Na quinta-feira, dia 30, o dólar encerrou o dia cotado a R$ 5,061, atingindo seu menor valor em quase dois meses. Essa queda foi impulsionada por um enfraquecimento da moeda americana no cenário internacional e pela crescente entrada de capitais estrangeiros no Brasil.
Fatores que Influenciaram a Queda do Dólar
O desempenho do dólar foi fortemente afetado por dados recentes sobre a inflação nos Estados Unidos. O núcleo do índice de preços de gastos com consumo (PCE) subiu apenas 0,1% em junho, um resultado abaixo da expectativa do mercado, que previa uma alta de 0,2%. Esse cenário alimentou a percepção de que o Federal Reserve (Fed) pode adotar uma postura menos rígida em relação às taxas de juros nos próximos meses.
Impacto no Mercado de Ações
Além da queda do dólar, a bolsa brasileira também se beneficiou do ambiente externo mais favorável. O Ibovespa subiu 1,88%, finalizando o dia aos 177.158 pontos, recuperando as perdas acumuladas após a decisão do Fed na véspera. As ações de grandes empresas, como bancos e petroleiras, foram as principais responsáveis por essa valorização.
Desempenho das Bolsas Internacionais
O otimismo no mercado brasileiro foi espelhado por ganhos nas bolsas internacionais. O Dow Jones registrou um aumento de 1,19%, o S&P 500 teve uma alta de 1,67%, e o Nasdaq, que abrange empresas de tecnologia, avançou 2,78%.

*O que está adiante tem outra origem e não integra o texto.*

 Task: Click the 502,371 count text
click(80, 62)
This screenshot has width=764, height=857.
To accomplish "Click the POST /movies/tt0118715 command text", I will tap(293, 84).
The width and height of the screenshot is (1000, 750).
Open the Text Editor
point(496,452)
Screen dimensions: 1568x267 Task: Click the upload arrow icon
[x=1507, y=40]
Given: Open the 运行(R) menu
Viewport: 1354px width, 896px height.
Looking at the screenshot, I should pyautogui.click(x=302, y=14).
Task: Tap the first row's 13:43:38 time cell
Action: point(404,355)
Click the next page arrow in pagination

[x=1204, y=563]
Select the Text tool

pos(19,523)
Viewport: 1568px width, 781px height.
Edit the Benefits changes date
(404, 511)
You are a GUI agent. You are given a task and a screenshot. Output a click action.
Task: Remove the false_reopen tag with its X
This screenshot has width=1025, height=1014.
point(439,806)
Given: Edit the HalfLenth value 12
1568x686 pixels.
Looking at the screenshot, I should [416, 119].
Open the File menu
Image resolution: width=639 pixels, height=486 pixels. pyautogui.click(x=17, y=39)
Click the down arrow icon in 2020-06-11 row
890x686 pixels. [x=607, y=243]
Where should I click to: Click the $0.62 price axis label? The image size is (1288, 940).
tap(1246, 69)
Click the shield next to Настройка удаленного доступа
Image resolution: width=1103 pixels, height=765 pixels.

Análise do Mercado de Petróleo
Os preços do petróleo também sofreram uma queda, com o barril do Brent, referência internacional, fechando a US$ 86,88, uma desvalorização de 1,37%. O petróleo WTI, por sua vez, recuou 1,03%, cotado a US$ 83,59. Essa diminuição nos preços ocorreu após uma alta significativa observada na sessão anterior, que refletiu tensões geopolíticas, especialmente entre Estados Unidos e Irã.
Expectativas Futuras
Os investidores estão atentos às negociações em torno do Estreito de Ormuz e à reunião da Organização dos Países Exportadores de Petróleo e aliados (Opep+), prevista para este domingo, onde poderão ser discutidas novas políticas de produção.
Conclusão
Em suma, a combinação de dados de inflação favoráveis nos Estados Unidos e a percepção de um ambiente de investimento mais acolhedor no Brasil resultaram em uma valorização do real e em um fortalecimento do mercado acionário. Com a expectativa de estabilidade nas taxas de juros e um cenário internacional menos tenso, tanto o câmbio quanto a bolsa brasileira têm mostrado sinais positivos.